Use the Right Tool for the Job
Different quality frameworks serve different purposes. Choose based on your needs.
Great Expectations: Best for comprehensive validation suites and data profiling
Soda: Good for simple, declarative quality checks
dbt tests: Ideal for transformation logic validation
Custom validation: Use for business-specific rules
Common pitfall: Using one tool for everything. Different stages need different approaches.
Balance Strictness with Practicality
Too strict, and you create operational friction. Too lenient, and bad data gets through.
How to balance:
- Start with critical fields and expand
- Use severity levels (ERROR vs WARNING)
- Allow overrides for known exceptions
- Review and adjust thresholds regularly
Common pitfall: Setting thresholds too strict initially. Start conservative and tighten as you learn.
Make Quality Visible
You can't improve what you can't see. Surface quality metrics, trends, and issues prominently.
How to implement:
- Dashboard for quality metrics
- Alerts on quality degradation
- Regular quality reports
- Quality scores in data catalog
Common pitfall: Hiding quality issues. Make them visible so teams can act.

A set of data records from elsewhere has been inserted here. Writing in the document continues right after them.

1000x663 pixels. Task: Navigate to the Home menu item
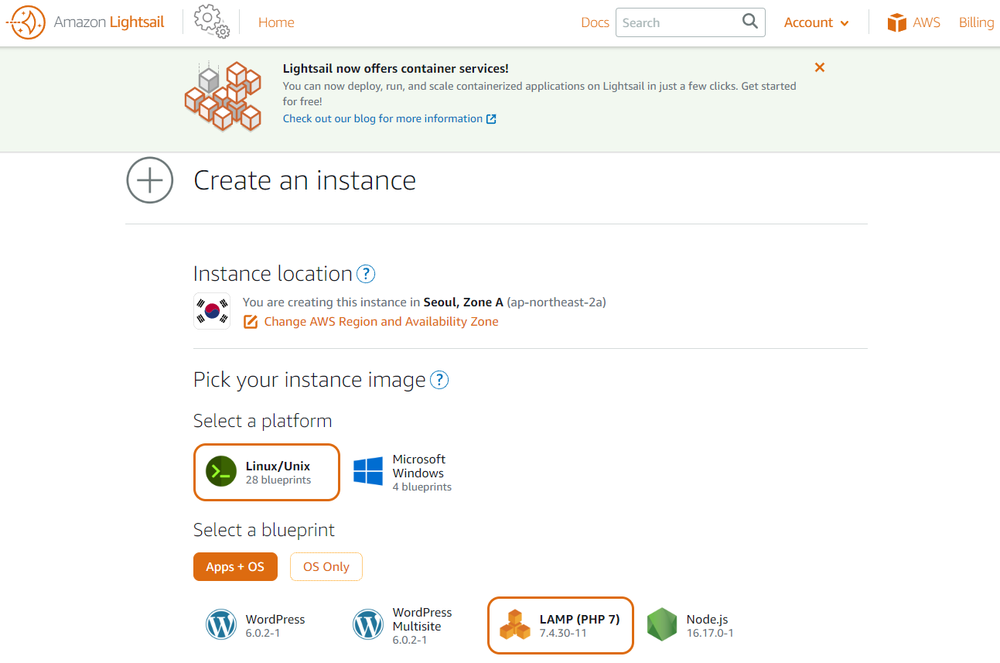pos(276,21)
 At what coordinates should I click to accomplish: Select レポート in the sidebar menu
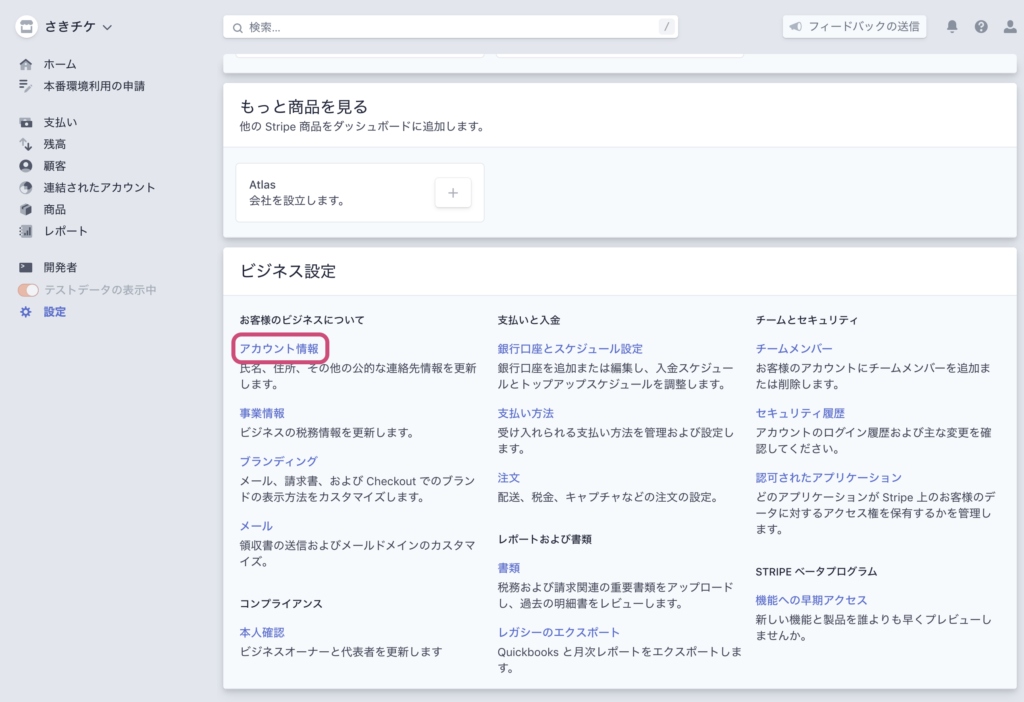click(x=65, y=231)
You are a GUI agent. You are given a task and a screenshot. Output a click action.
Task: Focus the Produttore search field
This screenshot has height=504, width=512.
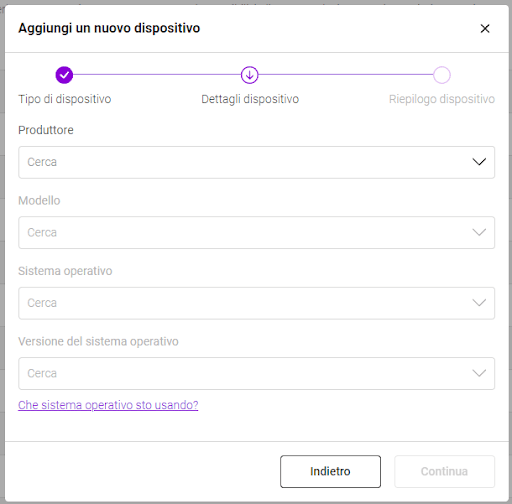[x=256, y=162]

Decision Framework: When to Enforce Quality
At Ingestion: Always
Always validate at ingestion. This is your first line of defense.
What to check:
- Schema validation
- Required fields
- Data types
- Basic format validation
Why: Cheapest place to catch issues. Prevents bad data from entering the system.

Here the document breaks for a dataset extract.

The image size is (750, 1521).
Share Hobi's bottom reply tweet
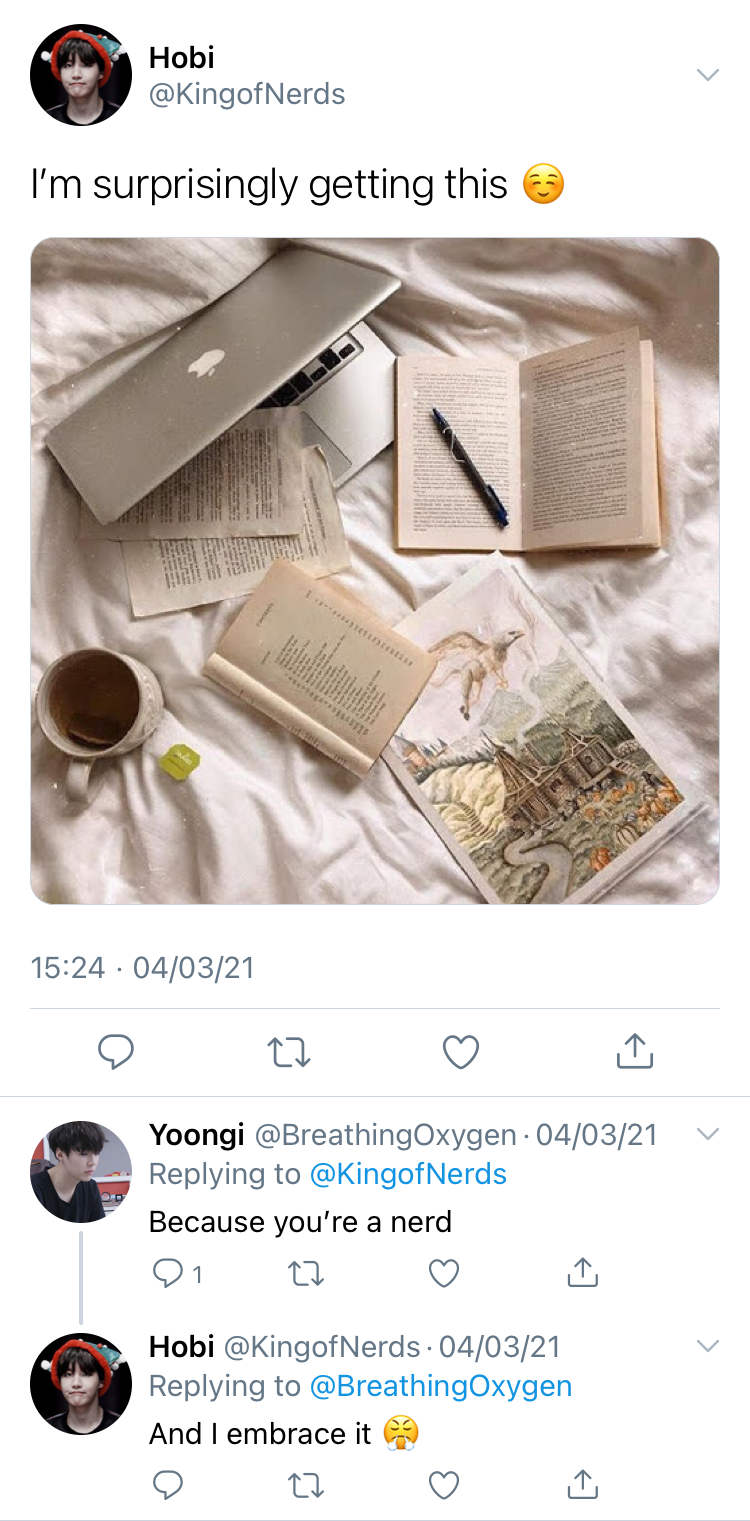pos(582,1484)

At Transformation: Usually
Validate transformations to catch logic errors and data loss.
What to check:
- Row count changes (with expected ranges)
- Referential integrity
- Aggregation accuracy
- Business rule validation
Why: Catches transformation bugs before they propagate.
At Consumption: For Critical Metrics
Validate final outputs before they reach stakeholders.
What to check:
- Metric reasonableness
- Comparison with historical values
- Cross-source consistency
- Final completeness
Why: Last chance to catch issues before business impact.

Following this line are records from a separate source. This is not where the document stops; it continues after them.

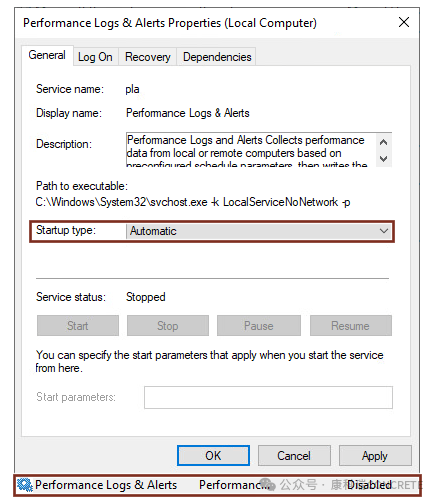Click the Pause service button
Screen dimensions: 436x502
(259, 326)
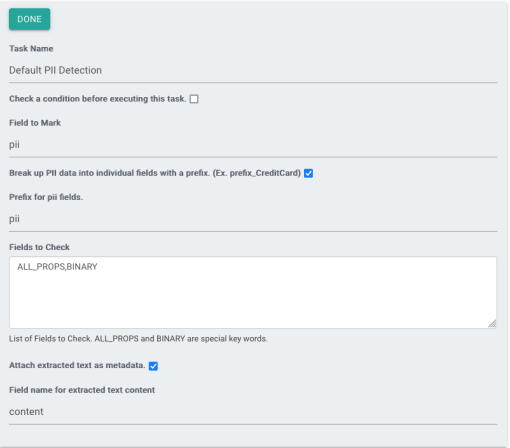Disable the Attach extracted text as metadata checkbox
This screenshot has width=510, height=448.
point(153,366)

Quality Gates: For High-Risk Data
Use quality gates for data that affects critical business decisions or compliance.
When to use:
- Financial reporting data
- Regulatory compliance data
- Customer-facing metrics
- High-stakes business decisions
Why: Prevents bad data from reaching critical systems.
Closing: Building Trust Through Quality
Data quality is the foundation of trust. When stakeholders can't rely on your data, everything else becomes irrelevant. Enforcing quality at every stage is a key aspect of data engineering.
Start with validation at ingestion. Add checks at transformation. Validate critical outputs. Most importantly, make quality visible and actionable.
Three things to do this week:
- Add validation to one pipeline: Pick a critical pipeline and add comprehensive quality checks. Use it as a template for others.
- Set up quality monitoring: Create a dashboard or report showing quality metrics. Make it visible to your team.
- Document quality requirements: Write down what "good" data means for your use cases. Use it to guide validation logic.
Quality enforcement is an ongoing process, not a one-time effort. Start simple, iterate, and improve. Your stakeholders and your future self will thank you.